Cultures et réalités autochtones, Société
Quand la mobilisation des jeunes fait bouger les choses
16 mars 2026
La mobilisation des élèves de l’école secondaire du Chêne-Bleu pour l’accès à l’eau potable et courante dans les communautés des Premières Nations et Inuit pourrait déjà porter ses fruits. Dans la foulée, la ministre canadienne Mandy Gull-Masty a réaffirmé son intention de déposer un nouveau projet de loi ce printemps.
Par Audrey Parenteau, rédactrice en chef
En attirant l’attention sur cet enjeu, les jeunes ont contribué à remettre le sujet dans l’actualité et à relancer les discussions politiques autour d’un droit encore inaccessible pour plusieurs communautés canadiennes des Premières nations et Inuit. Le groupe d’élèves a manifesté devant l’Assemblée nationale et remis aux parlementaires des cartes postales rappelant que l’eau potable est un droit humain fondamental et que des solutions concrètes doivent être mises en place.
Rappelons qu’en janvier dernier, un projet de loi visant à garantir l’accès à l’eau potable dans les communautés autochtones est mort au feuilleton, laissant planer des incertitudes quant à la suite du dossier. Or, à la suite de l’attention médiatique que la mobilisation des jeunes a suscitée, la ministre des Services aux Autochtones, Mandy Gull-Masty, a réaffirmé son engagement d’agir.
Jointe par Radio-Canada, elle a indiqué dans une déclaration écrite avoir « toujours l’intention de déposer un projet de loi sur l’eau potable pour les Premières Nations ce printemps ».

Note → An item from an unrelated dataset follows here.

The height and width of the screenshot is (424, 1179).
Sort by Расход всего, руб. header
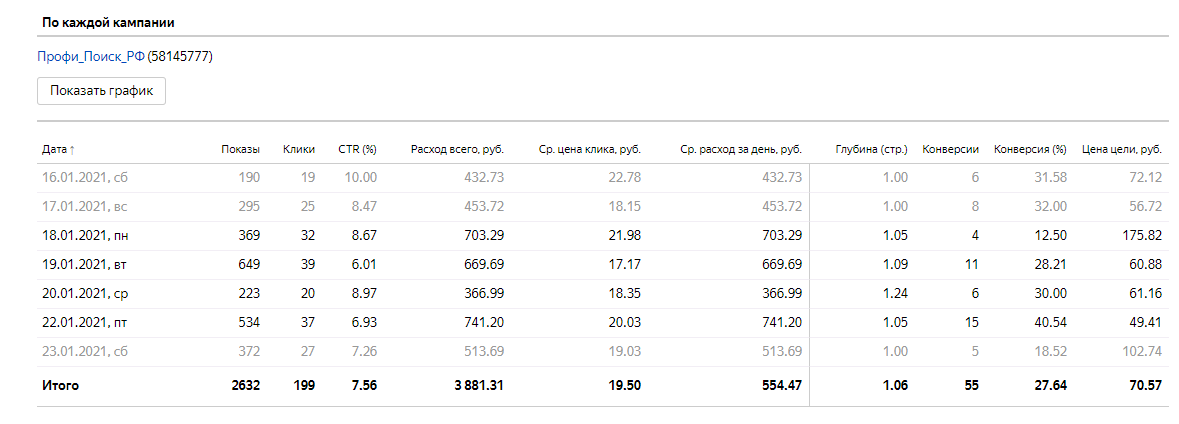[457, 150]
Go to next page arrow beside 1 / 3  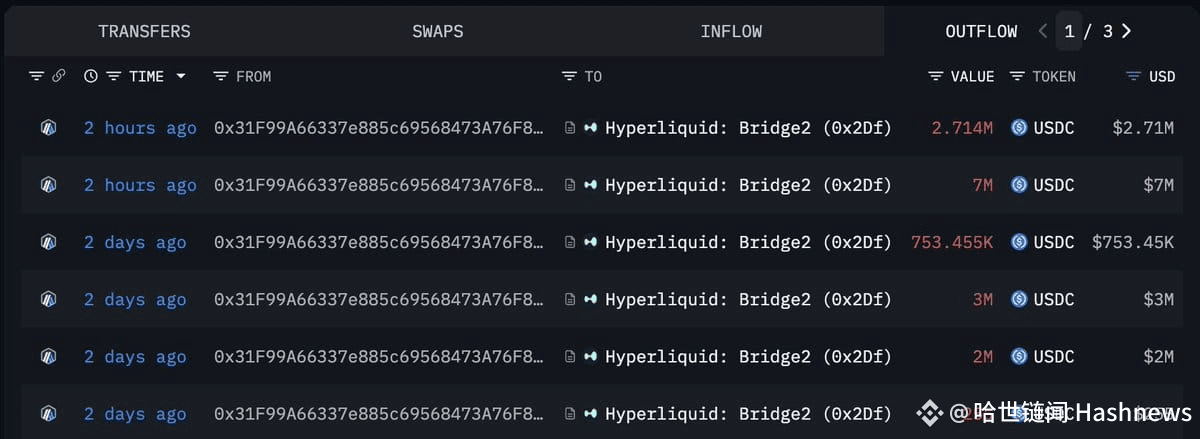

Même si ce nouvel engagement ne règle pas immédiatement la situation sur le terrain, il démontre que la mobilisation citoyenne peut contribuer à maintenir la pression sur les autorités gouvernementales et à faire avancer des dossiers importants. L’initiative des élèves du Chêne-Bleu illustre comment l’engagement des jeunes peut contribuer à faire évoluer les discussions publiques et à pousser les gouvernements à passer de la parole aux actes.